GVC faces continued pressure over executive pay

GVC faces continued pressure over executive pay

Sky News reports that GVC Holdings investors will serve the FTSE100 betting group with one of the ‘year’s biggest revolts’ in opposition to its executive remuneration report.

The Investment Association (IA) anticipates that 40% of GVC shareholders will oppose the remuneration report, published at GVC’s upcoming annual general meeting (AGM) scheduled for Friday 5 July.

GVC governance will have to soothe investor backlash over executive pay, despite Group CEO Kenneth Alexander agreeing to reduce his basic salary to £800,000.

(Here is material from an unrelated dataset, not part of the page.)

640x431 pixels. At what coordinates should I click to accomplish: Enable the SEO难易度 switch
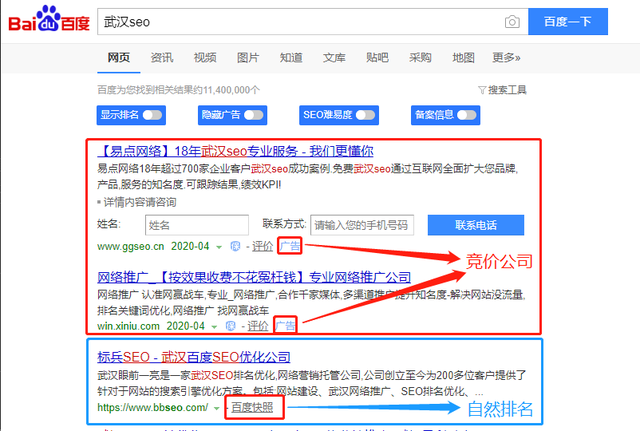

Nevertheless, a number of GVC shareholders are reported to be deeply riled by Kenneth Alexander and Chairman Lee Feldman’s £20 million share sale undertaken in March, a transaction which saw millions of pounds being wiped off GVC’s market capitalisation.

Since completing its acquisition of Ladbrokes Coral in March 2018, GVC’s share price has fallen by more than 25%, as the betting group’s capitalisation drops below £4 billion mark.

At present, the governance of GVC is undertaking an ‘executive search’ to find Lee Feldman’s replacement, who announced in March that he would end all ties with the FTSE betting group.

In its report, Sky News details that a number of institutional investors are unhappy with Kenneth Alexander and GVC’s executive team forecasting future profits that fall below analysts’ consensus.